DIRECTIONS:
1. Please transcribe the stretch of the ETRN draft from "(3) one additional" through "by this extension.".
2. Answer these questions from the ETRN draft:
(a) For how long at most are Internet-Drafts valid?
(b) What EHLO keyword value goes with this extension?
(c) What should the server do if any messages are waiting at the server for the client?
===== READING PASSAGE =====
1. Status of this Memo

   This document is an Internet-Draft. Internet-Drafts are working
   documents of the Internet Engineering Task Force (IETF), its areas,
   and its working groups. Note that other groups may also distribute
   working documents as Internet-Drafts.

   Internet-Drafts are draft documents valid for a maximum of six
   months and may be updated, replaced, or obsoleted by other
   documents at any time. It is inappropriate to use Internet-
   Drafts as reference material or to cite them other than as
   "work in progress."

   To learn the current status of any Internet-Draft, please check
   the "1id-abstracts.txt" listing contained in the Internet-
   Drafts Shadow Directories on ds.internic.net (US East Coast),
   nic.nordu.net (Europe), ftp.isi.edu (US West Coast), or
   munnari.oz.au (Pacific Rim).

2. Abstract

      This memo defines an extension to the SMTP service whereby an
   SMTP client and server may interact to give the server an opportunity
   to start the processing of its queues for messages to go to a given
   host.  This is an attempt to fix the security problems with the TURN
   by creating a new command ETRN that places the emphasis on the server
   instead of the connection.  This extension is meant to be used in
   startup conditions as well as for mail nodes that have transient
   connections to their service providers.


3.  Introduction

      The TURN command was a valid attempt to address the problem of
   having to start the processing for the mail queue on a remote machine.
   However, the TURN command presents a large security loophole.  As
   there is no verification of the remote host name, the TURN command
   could be used by a rogue system to download the mail for a site other
   than itself.

      Therefore, this memo introduces the ETRN command.  This command
   uses the mechanism defined in [4] to define extensions to the SMTP
   service whereby a client ("sender-SMTP") may request that the server
   ("receiver-SMTP") start the processing of its mail queues for
   messages that are waiting at the server for the client machine.  If
   any messages are at the server for the client, then the server should
   create a new SMTP session and send the messages at that time.

4.  Framework for the ETRN Extension

      The following service extension is therefore defined:

   (1) the name of the SMTP service extension is "Remote Queue
   Processing Declaration";

   (2) the EHLO keyword value associated with this extension is "ETRN",
   with no associated parameters;

   (3) one additional verb, ETRN, with a single parameter that
   specifies the name of the client(s) to start processing for;

   (4) no additional SMTP verbs are defined by this extension.
===== PROVIDED MATERIAL =====
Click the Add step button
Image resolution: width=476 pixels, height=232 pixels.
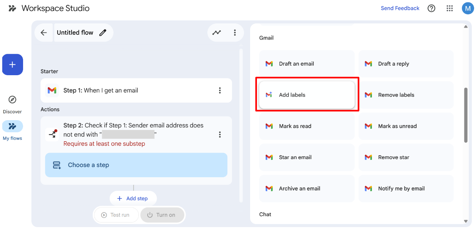[x=133, y=198]
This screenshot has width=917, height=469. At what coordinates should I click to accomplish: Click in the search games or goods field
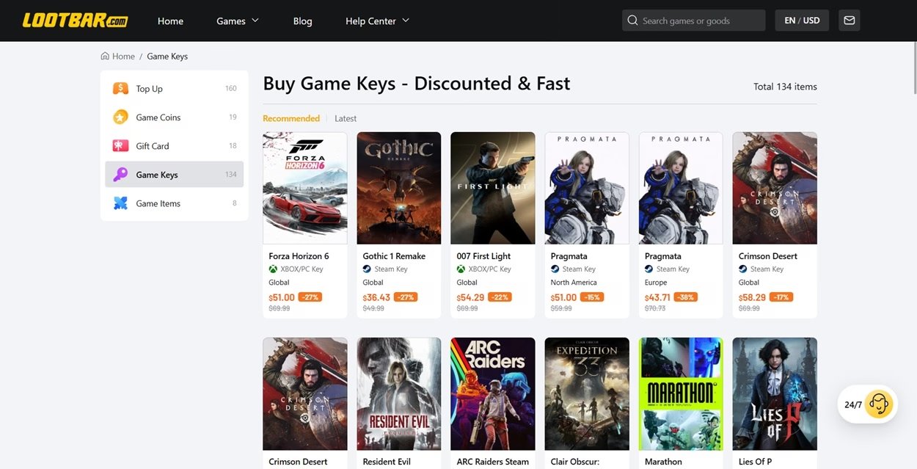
=====
EXPECTED RESULTS:
1.
(3) one additional verb, ETRN, with a single parameter that
   specifies the name of the client(s) to start processing for;

   (4) no additional SMTP verbs are defined by this extension.

2.
(a) Six months.
(b) "ETRN", with no associated parameters.
(c) Create a new SMTP session and send the messages at that time.